Life, Above All (in bold, clear English subtitles) has the austerity and warmth that reflects an overpowering awareness for everyday life. Its protagonist, 12-year-old Chanda (Khomotso Manyaka), sees the demise of her infant sister and has to assume family duties in a dust-filled village near Johannesburg.
"It takes a village" has a harrowing, here-say resonance as Chanda's ill mother Lillian (Lerato Mvelase) has become greatly debilitated after her loss and has gone away. It doesn't help that baby's father Jonah (Aubrey Poolo) is in a perpetual inebriated state. Chanda has to keep order oblivious younger siblings while dealing with her troubled friend Esther (Kenobaka Makanyane) now living a dangerous life on the streets. And, as Mrs. Tafia, Kenobaka Makanyane isn't the kind of neighbor you would think of as a Good Samaritan.

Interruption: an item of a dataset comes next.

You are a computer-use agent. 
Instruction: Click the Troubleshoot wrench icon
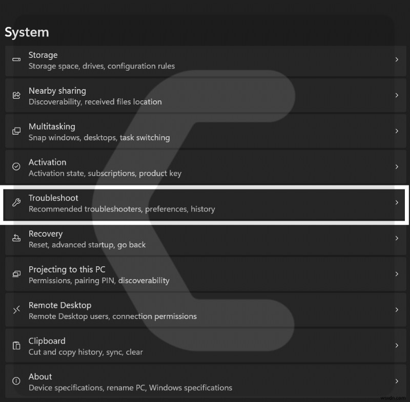[16, 203]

Dennis Foon adroitly adapts Allan Stratton's novel "Chandra's Secrets" under the delicately, expressive direction of German immigrant-bred Cape Town native Oliver Schmitz. The point-of-view of such an indefatigable, precocious preteen like Chandra who realizes the source of her parents's suffering is intimately presented. Maybe her only flaw is that her high regard for family values has her abandoning an education for a while.
This unsentimental, honest treatment is augmented by evocative lensing from Bernhard Jasper as the entire cast is sensitized to some callous culture relativism. With Chandra struggling for her family, the blatant disregard and folklore can have devastating consequences.
Similar to an equally bleak, yet poignant Winter's Bone, Manyaka is wisely beyond her years with a similar courageous streak employed by that Ozark-based film's breakthrough by Jennifer Lawrence. An un-moralizing, wrenching Life, Above All affirms trust and compassion with subtle authenticity and hopefulness as Chandra's journey proves to be an important one.